### 1. Import Dependencies

#### How Binning Helps?

**1. Non-linear relationship with target**
- Binning can help capture non-linear patterns that a linear model might miss

**2. Skewed distribution**
- Binning can smooth out skew and reduce the effect of extreme values

**3. Interpretability is key**
- Easier for business users to understand "age 18-25" than "age = 23"
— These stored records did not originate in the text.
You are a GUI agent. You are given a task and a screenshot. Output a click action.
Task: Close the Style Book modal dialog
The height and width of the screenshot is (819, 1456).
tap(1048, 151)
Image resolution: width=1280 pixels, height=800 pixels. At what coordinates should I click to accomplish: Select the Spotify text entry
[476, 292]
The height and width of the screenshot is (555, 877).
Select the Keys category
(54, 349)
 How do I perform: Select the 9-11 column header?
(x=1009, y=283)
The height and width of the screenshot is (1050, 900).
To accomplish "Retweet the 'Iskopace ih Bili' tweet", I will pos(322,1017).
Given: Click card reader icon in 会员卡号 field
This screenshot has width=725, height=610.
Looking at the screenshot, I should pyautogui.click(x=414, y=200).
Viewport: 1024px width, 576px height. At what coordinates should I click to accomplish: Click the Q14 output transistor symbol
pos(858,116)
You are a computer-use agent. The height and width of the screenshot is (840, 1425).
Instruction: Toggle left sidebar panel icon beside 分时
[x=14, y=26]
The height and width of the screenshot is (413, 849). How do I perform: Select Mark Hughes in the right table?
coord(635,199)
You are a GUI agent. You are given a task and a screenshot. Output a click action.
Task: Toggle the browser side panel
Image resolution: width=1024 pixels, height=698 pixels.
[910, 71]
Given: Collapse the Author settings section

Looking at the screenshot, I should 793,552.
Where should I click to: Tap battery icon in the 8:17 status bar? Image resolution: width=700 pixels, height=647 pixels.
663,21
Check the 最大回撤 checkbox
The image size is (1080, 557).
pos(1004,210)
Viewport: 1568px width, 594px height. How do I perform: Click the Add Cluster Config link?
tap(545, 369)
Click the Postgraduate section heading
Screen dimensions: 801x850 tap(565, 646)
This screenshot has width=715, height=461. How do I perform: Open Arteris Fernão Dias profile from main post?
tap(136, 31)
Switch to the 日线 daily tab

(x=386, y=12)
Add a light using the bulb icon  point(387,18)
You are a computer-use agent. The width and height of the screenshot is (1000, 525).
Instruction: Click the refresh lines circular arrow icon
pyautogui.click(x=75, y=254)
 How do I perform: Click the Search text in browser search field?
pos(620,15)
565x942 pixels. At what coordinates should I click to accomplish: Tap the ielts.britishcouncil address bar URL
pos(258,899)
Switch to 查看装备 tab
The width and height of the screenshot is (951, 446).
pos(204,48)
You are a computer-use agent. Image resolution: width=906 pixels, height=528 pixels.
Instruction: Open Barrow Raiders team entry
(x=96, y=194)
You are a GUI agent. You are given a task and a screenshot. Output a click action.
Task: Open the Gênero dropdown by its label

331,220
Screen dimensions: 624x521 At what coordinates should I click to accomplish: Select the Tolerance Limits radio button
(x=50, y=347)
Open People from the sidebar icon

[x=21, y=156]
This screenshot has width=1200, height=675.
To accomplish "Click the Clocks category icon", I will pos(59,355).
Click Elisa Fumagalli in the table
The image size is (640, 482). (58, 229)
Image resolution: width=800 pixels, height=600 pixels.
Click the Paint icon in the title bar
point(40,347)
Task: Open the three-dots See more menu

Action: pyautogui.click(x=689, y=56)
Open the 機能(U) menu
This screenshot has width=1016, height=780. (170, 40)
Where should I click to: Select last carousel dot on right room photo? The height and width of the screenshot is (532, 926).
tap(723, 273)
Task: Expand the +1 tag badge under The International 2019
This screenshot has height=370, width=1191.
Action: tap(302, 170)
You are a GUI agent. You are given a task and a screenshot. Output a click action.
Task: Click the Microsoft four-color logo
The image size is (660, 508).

**4. Model is prone to overfitting**
- Binning reduces granularity → fewer splits → less overfitting

**5. Need to reduce cardinality**
- Helps when a numeric column has too many unique values

**6. Sparse or noisy data**
- Binning can group rare or noisy values to improve signal strength

In [35]:
import pandas as pd
import numpy as np
import seaborn as sns
import matplotlib.pyplot as plt
import os

### 2. Basic Processing

In [36]:
df = pd.read_csv('data/processed/ChurnModelling_Outlier_Handled.csv')
df.head()

Unnamed: 0,CreditScore,Geography,Gender,Age,Tenure,Balance,NumOfProducts,HasCrCard,IsActiveMember,EstimatedSalary,Exited
0,619,France,Female,42.0,2,0.0,1,1,1,101348.88,1
1,608,Spain,Female,41.0,1,83807.86,1,0,1,112542.58,0
2,502,France,Female,42.0,8,159660.8,3,1,0,113931.57,1
3,699,France,Female,38.91,1,0.0,2,0,0,93826.63,0
4,850,Spain,Female,43.0,2,125510.82,1,1,1,79084.1,0


In [37]:
df['Age'].min(), df['Age'].max()

(18.0, 92.0)

to apply binning you must know the exact range of the feature

- 350 - 580 => 'Poor'
- 580 - 670 => 'Fair'
- 670 - 740 => 'Good'
- 740 - 800 => 'Very Good'
- 800 - 850 => 'Excelent'

In [38]:
def custom_binning(value):
    if value < 580:
        return 'Poor'
    elif 580 <= value < 670:
        return 'Fair'
    elif 670 <= value < 740:
        return 'Good'
    elif 740 <= value < 800:
        return 'Very Good'
    elif 800 <= value <= 850:
        return 'Excellent'
    else:
        assert True, "Value out of range"

In [39]:
df['CreditScoreBins'] = df['CreditScore'].apply(custom_binning)
del df['CreditScore']
df

Unnamed: 0,Geography,Gender,Age,Tenure,Balance,NumOfProducts,HasCrCard,IsActiveMember,EstimatedSalary,Exited,CreditScoreBins
0,France,Female,42.00,2,0.00,1,1,1,101348.88,1,Fair
1,Spain,Female,41.00,1,83807.86,1,0,1,112542.58,0,Fair
2,France,Female,42.00,8,159660.80,3,1,0,113931.57,1,Poor
3,France,Female,38.91,1,0.00,2,0,0,93826.63,0,Good
4,Spain,Female,43.00,2,125510.82,1,1,1,79084.10,0,Excellent
...,...,...,...,...,...,...,...,...,...,...,...
9995,France,Male,39.00,5,0.00,2,1,0,96270.64,0,Very Good
9996,France,Male,35.00,10,57369.61,1,1,1,101699.77,0,Poor
9997,France,Female,36.00,7,0.00,1,0,1,42085.58,1,Good
9998,Germany,Male,42.00,3,75075.31,2,1,0,92888.52,1,Very Good


In [40]:
df.to_csv('data/processed/ChurnModelling_Binning_Applied.csv', index=False)